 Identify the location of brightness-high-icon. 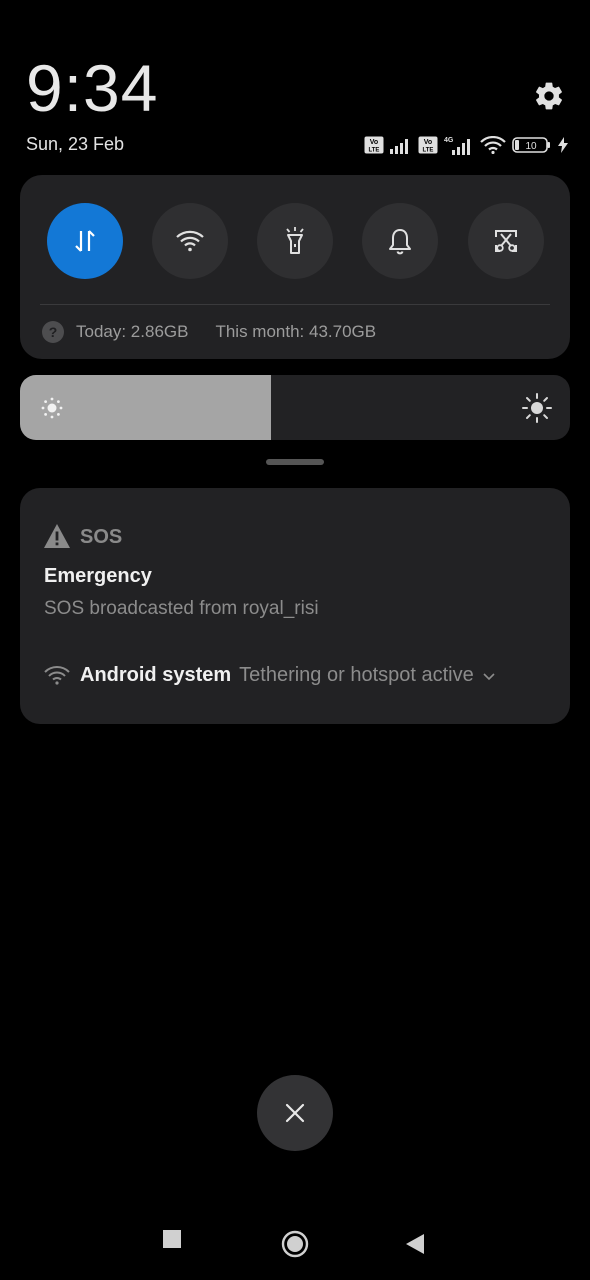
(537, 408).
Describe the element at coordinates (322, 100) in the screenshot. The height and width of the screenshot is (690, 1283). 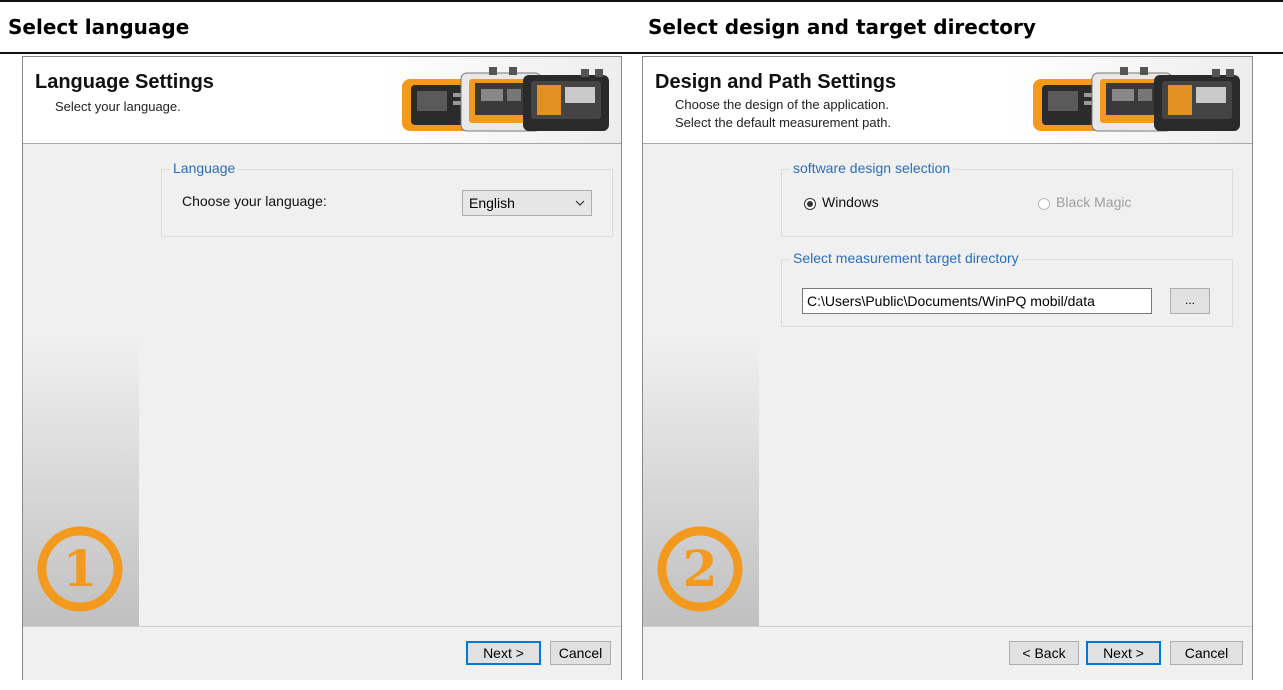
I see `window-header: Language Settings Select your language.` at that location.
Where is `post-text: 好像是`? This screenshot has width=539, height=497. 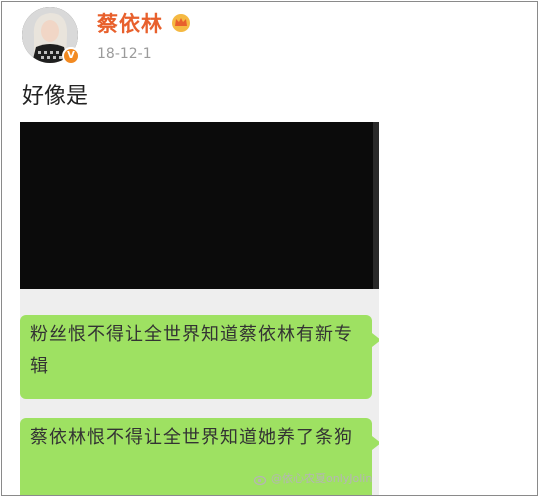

- - -

§ YOUR GOAL
Reproduce the listing above word for word, without the pictures.

§ RESPONSE
 Identify the location of brightness-high-icon. 
(537, 408).
Describe the element at coordinates (322, 100) in the screenshot. The height and width of the screenshot is (690, 1283). 
I see `window-header: Language Settings Select your language.` at that location.
Where is `post-text: 好像是`? This screenshot has width=539, height=497. 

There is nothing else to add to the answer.